In such a big city, the challenge isn’t so much how to help people but how to find the people who could use help and who qualify for federally funded programs. “It’s kind of hard in the city of millions inundated with information,” he explained. “We’re reaching out to the Native communities and the colleges, universities. We try to find the incoming students. Everybody comes to the city for employment and education, training, so that’s the populace we’re reaching out to. At the same time, we’re reaching out to those people who have been established here for some time who may not necessarily self-identify as Native.”

Federal funding from the IHS can only go towards people who are members of federally recognized tribes or descendents of such. “As a general rule, an American Indian or Alaska Native person is someone who has blood degree from and is recognized as such by a federally recognized tribe or village (as an enrolled tribal member) and/or the United States,” writes the Bureau of Indian Affairs.

Whalen explained, “Those who self-identify as Native American but don’t meet the legal criteria of that definition as it now stands—they may be indigenous to the Americas, but they’re not indigenous to this country.” In those cases, he tries to connect the person to other Native community organizations that are not bound by the restrictions that come with federal funding.

Those organizations often revolve around the arts. “Art is the language of our culture and it is through the arts that we are able to express that culture,” said Joe Baker, who grew up in a small tribal community in Oklahoma and is one of the cofounders of the Lenape Center, an organization with a mission to prevent the erasure of Lenapehoking, the term for the land—including New York City—historically inhabited by the Lenape people. It was the lack of awareness of that history that first prompted the creation of the Lenape Center.

“The experience of erasure has been so profound through the decades and centuries that it has been a lot of work to push back against the general ignorance—and I don’t mean to say that in a judgmental way—but the general ignorance of history, of place, of indigenous culture and peoples,” said Hadrien Coumans, another of the center’s cofounders.

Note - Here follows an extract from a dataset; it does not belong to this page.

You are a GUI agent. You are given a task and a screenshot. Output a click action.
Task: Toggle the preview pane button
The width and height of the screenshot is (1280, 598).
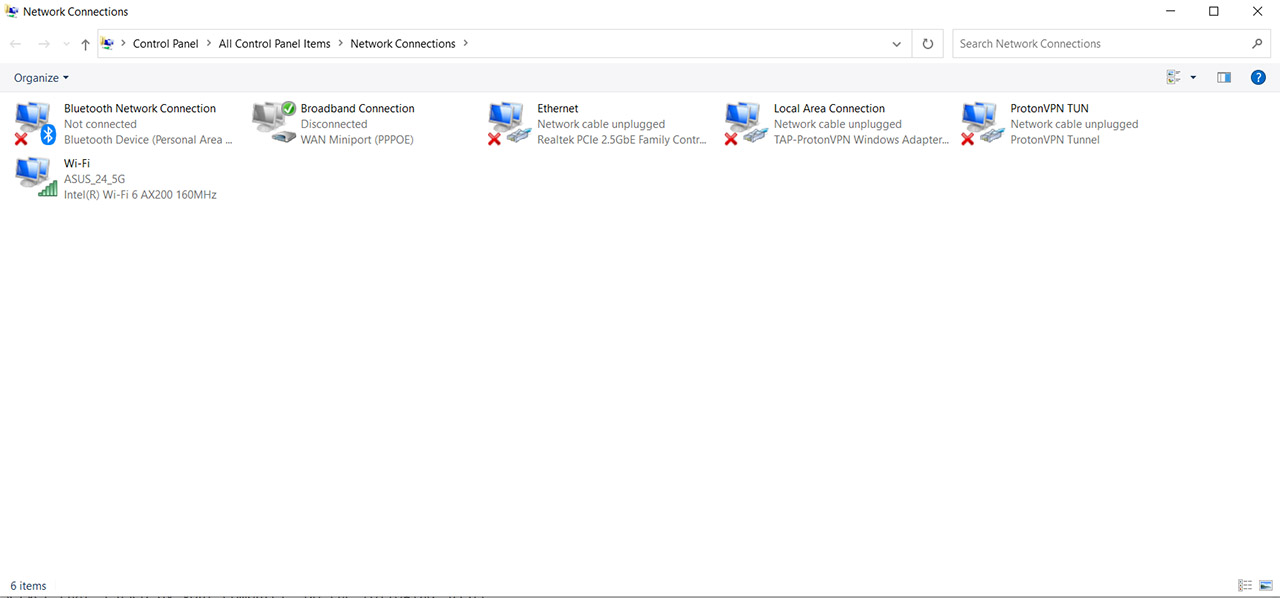pyautogui.click(x=1223, y=77)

Art is a tool used by many working within New York City’s Native population. Touring AICH’s exhibition of Native art with Davia that June morning on Governors Island, we walked by photographs, woven tapestries, and a large piece of canvas the size of a doorway, an array of symbols forming a circle around its perimeter—a work in progress that the artist was going to gradually fill in with symbols documenting moments in Native American history until they spiraled into the center point of the material. “We did research on all the artists,” Davia told me. “We did research on where they came from so that people could get a better sense that New York is not just Lenape, but it’s an urban community of over 75 different tribal nations represented.”

It’s an effort to use art to build community, which can then be of service in meeting people’s more urgent needs, that goes back to AICH’s founding 50 years ago, about two decades before Davia would encounter it when he moved to New York City without a place to sleep or income to keep him fed. “The initial effort was by a group of Native women and one of the things that they recognized, and we continue to recognize, is that Native people are migrating to the city for various reasons and often show up without a real understanding of how New York can be a little daunting,” he said. “They provided that support for me as a young person coming to New York with very little, and that’s what we continue to try to do for people who come to New York seeking whatever it is they’re seeking.”